Vor zwei Jahren zwang die Stiftung Urgenda die niederländische Regierung mit einem Gerichtsurteil zum Klimaschutz. Das funktioniert überall in einem guten Rechtssystem, sagt ihr Rechtsberater

Dennis van Berkel

ist Rechtsberater der niederländischen Stiftung Urgenda, deren Ziel die schnelle Transformation in eine nachhaltige Gesellschaft ist.

Interview Bernhard Pötter

taz: Herr van Berkel, geht das ehrgeizige Klimapaket der Regierung auf Ihre Klage zurück?
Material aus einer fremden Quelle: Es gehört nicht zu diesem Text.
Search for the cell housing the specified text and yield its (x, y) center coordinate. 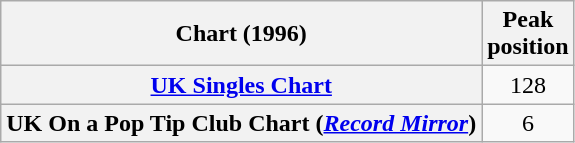
6 (528, 123)
128 (528, 85)
UK Singles Chart (242, 85)
Peakposition (528, 34)
UK On a Pop Tip Club Chart (Record Mirror) (242, 123)
Chart (1996) (242, 34)
Find where the given text appears and provide that cell's center as (X, Y) coordinate. 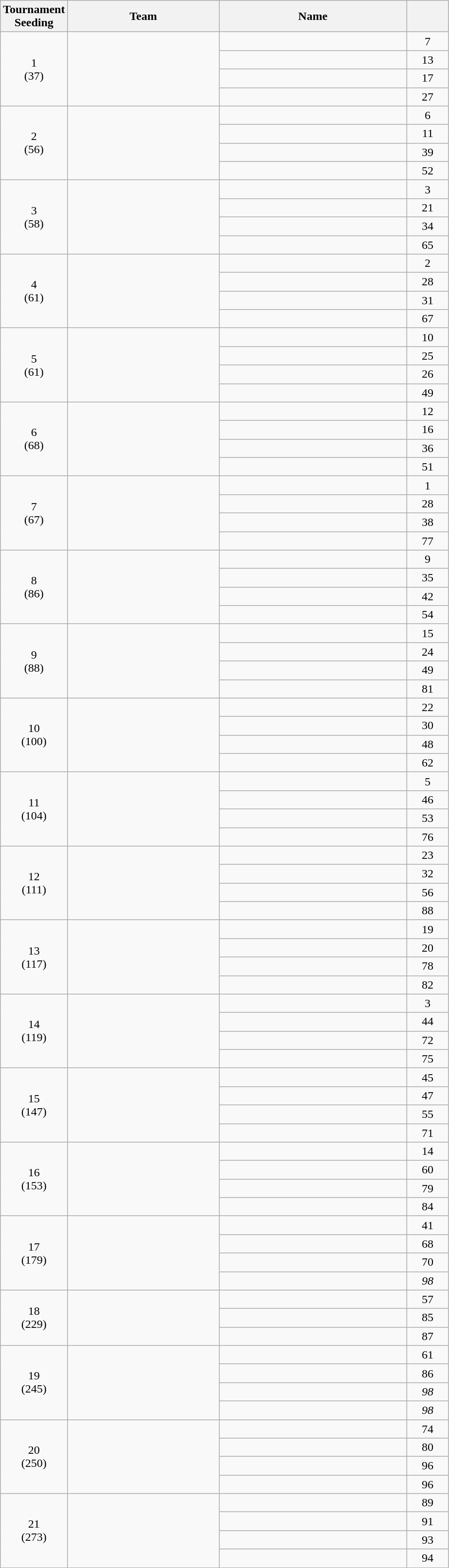
1(37) (34, 69)
13 (428, 60)
38 (428, 522)
35 (428, 578)
77 (428, 541)
14(119) (34, 1032)
8(86) (34, 588)
9 (428, 560)
11(104) (34, 809)
9(88) (34, 662)
10 (428, 338)
16 (428, 430)
85 (428, 1319)
19 (428, 930)
11 (428, 134)
31 (428, 301)
7 (428, 41)
61 (428, 1356)
42 (428, 597)
32 (428, 875)
25 (428, 356)
17(179) (34, 1254)
47 (428, 1096)
86 (428, 1374)
15 (428, 634)
12(111) (34, 884)
Name (313, 17)
68 (428, 1245)
81 (428, 689)
2(56) (34, 143)
21(273) (34, 1532)
20 (428, 949)
13(117) (34, 958)
88 (428, 912)
87 (428, 1337)
12 (428, 412)
30 (428, 726)
Team (143, 17)
7(67) (34, 513)
84 (428, 1208)
2 (428, 264)
16(153) (34, 1180)
48 (428, 745)
1 (428, 485)
52 (428, 171)
34 (428, 226)
5(61) (34, 365)
18(229) (34, 1319)
44 (428, 1023)
6(68) (34, 439)
82 (428, 986)
70 (428, 1263)
53 (428, 819)
60 (428, 1171)
71 (428, 1134)
14 (428, 1152)
79 (428, 1189)
17 (428, 78)
80 (428, 1449)
5 (428, 782)
94 (428, 1560)
57 (428, 1300)
62 (428, 763)
67 (428, 319)
10(100) (34, 736)
23 (428, 856)
89 (428, 1504)
21 (428, 208)
22 (428, 708)
54 (428, 615)
75 (428, 1060)
55 (428, 1115)
24 (428, 652)
46 (428, 800)
91 (428, 1523)
4(61) (34, 291)
26 (428, 375)
19(245) (34, 1383)
41 (428, 1226)
76 (428, 837)
45 (428, 1078)
78 (428, 967)
93 (428, 1541)
39 (428, 152)
72 (428, 1041)
56 (428, 893)
27 (428, 97)
36 (428, 449)
3(58) (34, 217)
15(147) (34, 1106)
Tournament Seeding (34, 17)
65 (428, 245)
74 (428, 1430)
51 (428, 467)
20(250) (34, 1457)
6 (428, 115)
Find where the given text appears and provide that cell's center as (x, y) coordinate. 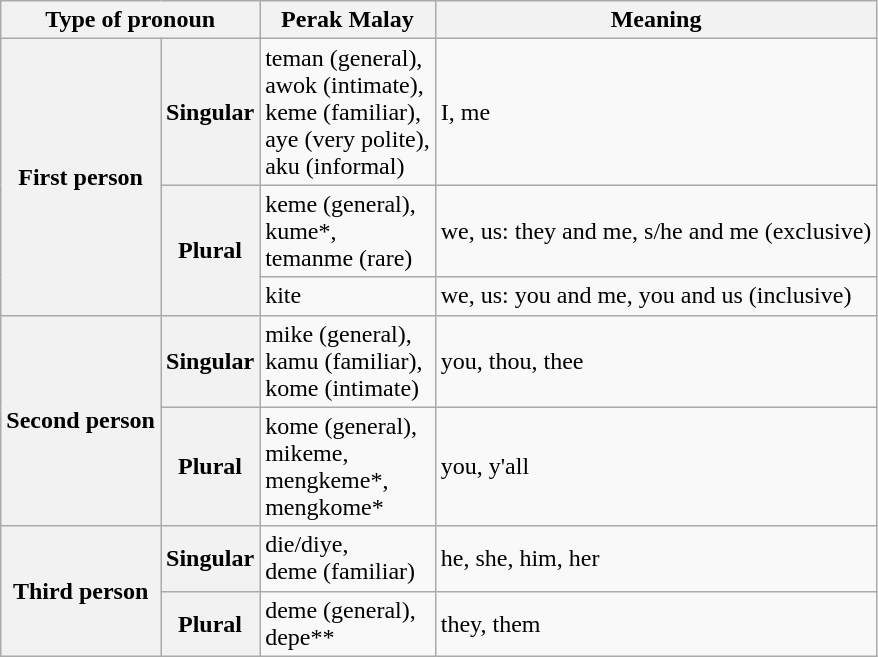
he, she, him, her (656, 558)
kite (348, 296)
you, thou, thee (656, 361)
Second person (81, 420)
Meaning (656, 20)
Perak Malay (348, 20)
First person (81, 177)
Type of pronoun (130, 20)
kome (general), mikeme, mengkeme*, mengkome* (348, 466)
deme (general), depe** (348, 624)
Third person (81, 591)
mike (general), kamu (familiar), kome (intimate) (348, 361)
we, us: they and me, s/he and me (exclusive) (656, 231)
I, me (656, 112)
you, y'all (656, 466)
die/diye, deme (familiar) (348, 558)
we, us: you and me, you and us (inclusive) (656, 296)
they, them (656, 624)
keme (general), kume*, temanme (rare) (348, 231)
teman (general), awok (intimate), keme (familiar), aye (very polite), aku (informal) (348, 112)
Return (x, y) of the center of cell containing provided text 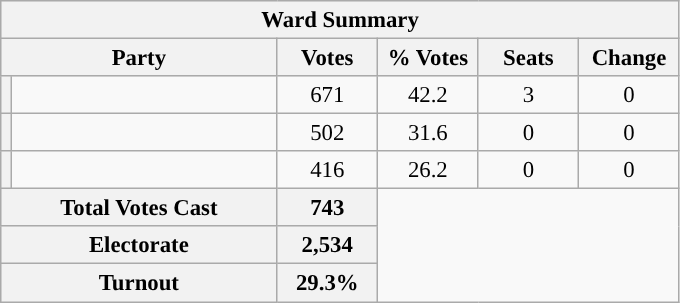
42.2 (428, 95)
Party (139, 58)
26.2 (428, 170)
Seats (528, 58)
3 (528, 95)
671 (328, 95)
Electorate (139, 245)
29.3% (328, 283)
Turnout (139, 283)
Ward Summary (340, 20)
Votes (328, 58)
416 (328, 170)
2,534 (328, 245)
743 (328, 208)
31.6 (428, 133)
Total Votes Cast (139, 208)
% Votes (428, 58)
502 (328, 133)
Change (630, 58)
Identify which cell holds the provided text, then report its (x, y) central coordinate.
Dennis van Berkel:Vor drei Jahren, vor unserem Prozess, war Klimawandel ein Un-Thema. Es war extrem schwierig für Politiker, dieses Thema überhaupt anzusprechen. Die Grüne Partei musste kämpfen, dass der IPCC-Bericht im Parlament debattiert wurde. Und der Chef der damals größten Fraktion leugnete, dass es einen menschgemachten Klimawandel überhaupt gibt.

Aber bei den jüngsten Wahlen war Klima plötzlich ein Thema. Warum?

Unser Prozess hat die Dynamik im Parlament verändert. Plötzlich gab es viele Vorschläge, die weit über den Gerichtsbeschluss hinausgingen. Es gab eine Mehrheit dafür, alle Kohlekraftwerke sofort abzuschalten. Oder ab 2025 keine neuen Autos mit Verbrennungsmotor mehr zuzulassen.

Welches Argument überzeugte das Gericht?

Wir waren uns mit der Regierung über die Fakten einig. Sie hat anerkannt, dass Klimawandel eine große Gefahr ist, dass das Land die Emissionen reduzieren soll und auch, dass die Regierung nicht genug dafür tat, die 2-Grad-Grenze einzuhalten. Ihre Position war: Stimmt alles, aber wir machen nichts, weil auch andere nichts machen. Das Gericht sagte: Das ist nicht akzeptabel. Wir haben auf der einen Seite Daten, die auch von der Regierung anerkannt werden, auf der anderen Seite kein Handeln.

Das Gericht hat also die politischen Absichten der Regierung zum Klimaschutz juristisch gegen sie gewendet?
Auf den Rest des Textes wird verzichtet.